4

I am new to spark and kafka and I have a slightly different usage pattern of spark streaming with kafka. I am using

spark-core_2.10 - 2.1.1
spark-streaming_2.10 - 2.1.1
spark-streaming-kafka-0-10_2.10 - 2.0.0
kafka_2.10 - 0.10.1.1

Continuous event data is being streamed to a kafka topic which I need to process from multiple spark streaming applications. But when I run the spark streaming apps, only one of them receives the data.
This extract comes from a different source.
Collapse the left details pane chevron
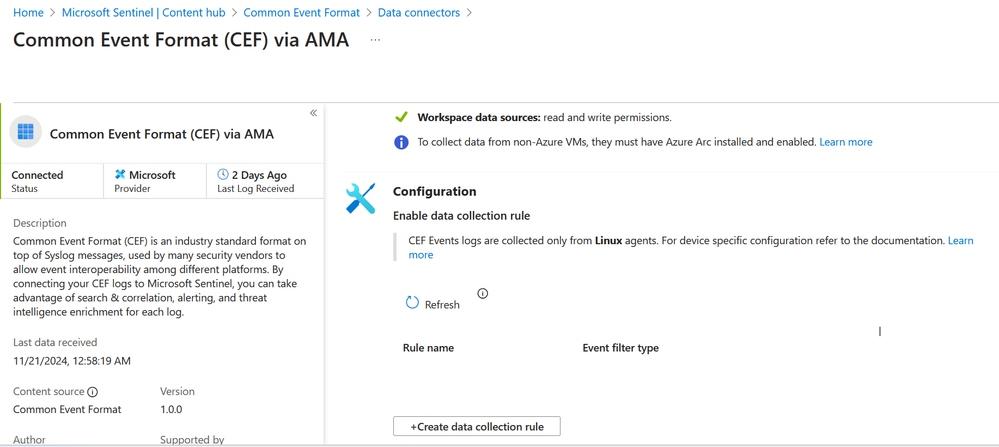This screenshot has width=999, height=447. click(313, 113)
     Map<String, Object> kafkaParams = new HashMap<String, Object>();

     kafkaParams.put("bootstrap.servers", "localhost:9092");
     kafkaParams.put("key.deserializer", "org.apache.kafka.common.serialization.StringDeserializer");
     kafkaParams.put("value.deserializer", "org.apache.kafka.common.serialization.StringDeserializer"); 
     kafkaParams.put("auto.offset.reset", "latest");
     kafkaParams.put("group.id", "test-consumer-group");
     kafkaParams.put("enable.auto.commit", "true");
     kafkaParams.put("auto.commit.interval.ms", "1000");
     kafkaParams.put("session.timeout.ms", "30000");

     Collection<String> topics =  Arrays.asList("4908100105999_000005");;
     JavaInputDStream<ConsumerRecord<String, String>> stream =  org.apache.spark.streaming.kafka010.KafkaUtils.createDirectStream(
                    ssc,
                    LocationStrategies.PreferConsistent(),
                    ConsumerStrategies.<String, String> Subscribe(topics, kafkaParams) );

      ... //spark processing

I have two spark streaming applications, usually the first one I submit consumes the kafka messages. Second application just waits for messages and never proceeds. As I read, kafka topics can be subscribed from multiple consumers, is it not true for spark streaming ? Or there is something I am missing with kafka topic and its configuration ?

Thanks in advance .

Ruslan Ostafiichuk
  • 4,422
  • 6
  • 30
  • 35
Gurubg
  • 73
  • 7

2 Answers2

2

You can create different streams with same groupids. Here are more details from the online documentation for 0.8 integrations, there are two approaches:

Approach 1: Receiver-based Approach

Multiple Kafka input DStreams can be created with different groups and topics for parallel receiving of data using multiple receivers.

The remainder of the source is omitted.